__Yapılacak işler__
• 1. Kadın sporculara gönderilen mektubu anlatan yazıya göre yazar bu mektubu ne yaparken buluyor?
• 2. Kadın sporculara gönderilen mektubu anlatan yazıda, mektubu gönderenin yapılması gerektiğini yazdığı şeyleri tek tek sırala.
• 3. Kadın sporculara gönderilen mektubu anlatan yazıyı, son cümleden sonra aynı üslupla sürdür.

__Kaynak yazı__
- - -

Arşivimdeki eski yazılarımı karıştırırken, bundan birkaç yıl önce, çağın asırlarca gerisinde kalmış bir örümcek beyinli yobaz yaratığın bana gönderdiği bir mektup elime geçti…
Aklı sıra beni ve şahsımda tüm bayan sporcularımızı tehdit etmiş, ayar çekmeye kalkışmış köftehor ?…
Kız ve erkeklerin ayrı okumasından tutun da, kadınların her sporu yapmamasını, hatta hatun (!) sporcuların kıyafetlerinin yeniden düzenlenmesi gerektiğini yazmış ?… Güzel ülkemin bir zamanlar rüyamızda bile görsek inanmayacağımız, gücü nerelerden aldığı malum güruhun bir temsilcisi bu ?…
Bakın neler zırvalamış ?…
“(…) Düşünün, kız sporcular Müslüman olan bir ülkede kız-erkek karışık otellerde kalıyorlar. Aynı koridorları kullanıyorlar. Erkek seyirciler önünde yarı çıplak spor yapıyorlar. Her şeye müsait anlayacağınız. Bu terbiyesizliği önlemek millî bir görevdir. Bu ahlaksızlığa göz yumanları hepimiz biliyoruz.

- - -

__Verilen malzeme__

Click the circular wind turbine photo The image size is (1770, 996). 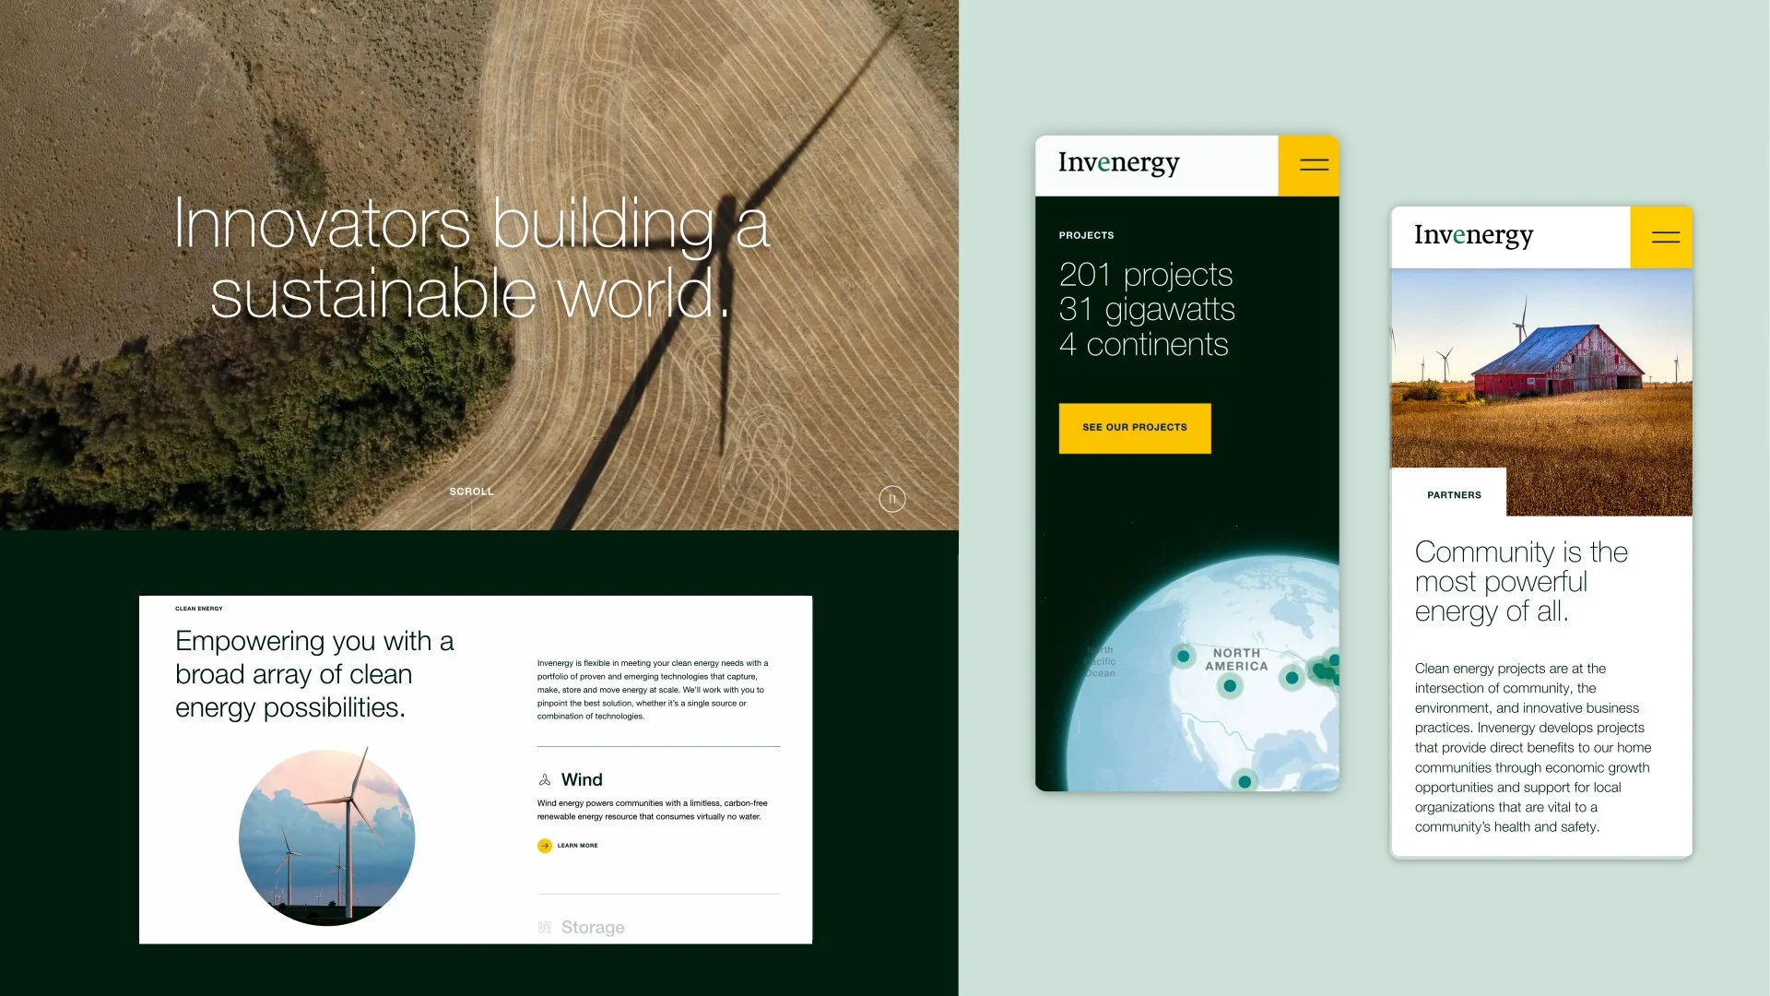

- - -

__Görev sonuçları__
• 1. Arşivindeki eski yazılarını karıştırırken.

• 2.
- Kızlarla erkeklerin ayrı okuması
- Kadınların her sporu yapmaması
- Kadın sporcuların kıyafetlerinin yeniden düzenlenmesi

• 3.
Karma okullar, karma oteller, karma spor tesisleri milletin ahlakını bozmak, milleti sapıklaştırmak, kısaca milleti gâvurlaştırmak için kurulmuştu. Vaktinde milleti gâvurlaştırmak için yapılan faaliyetler sonlandırılmalı ve milleti Müslümanlaştırmak için yeni faaliyetler başlatılmalıdır.
Karma eğitim ve spor bu millete yapılan en büyük hakaretlerden biri, İslâm’ı bitirme operasyonunun bir devamıdır. Bu zihniyet artık eskimiş, pörsümüş ve yok olmaya mahkûm olmuştur. Karma okullar ve spor tesisleri acilen lağvedilmeli, eskiden olduğu gibi kızların ve erkeklerin binaları tamamen birbirinden ayrılmalıdır.
Gelin Allah’ın ipine sarılın, kurtuluş ancak bu iptedir, başka İP’lerde değil.
KADINLARA VOLEYBOL, TENİS, BASKETBOL, YÜZME, YASAK OLSUN
Atatürkçü ve laik tayfa, spor konusunda da endişeliymiş. Ha ha haaaa……. Cumhurbaşkanımızın zamanında kadınlar ve erkekler için ayrı ayrı olimpik havuzlar açılmalı tarzındaki sözleri, onları çıldırmışa benziyor. Bu bile sıkıntılı. Kadınların yüzme havuzlarına gitmeleri, hamama gitmeleri gibi sıkıntısız değildir.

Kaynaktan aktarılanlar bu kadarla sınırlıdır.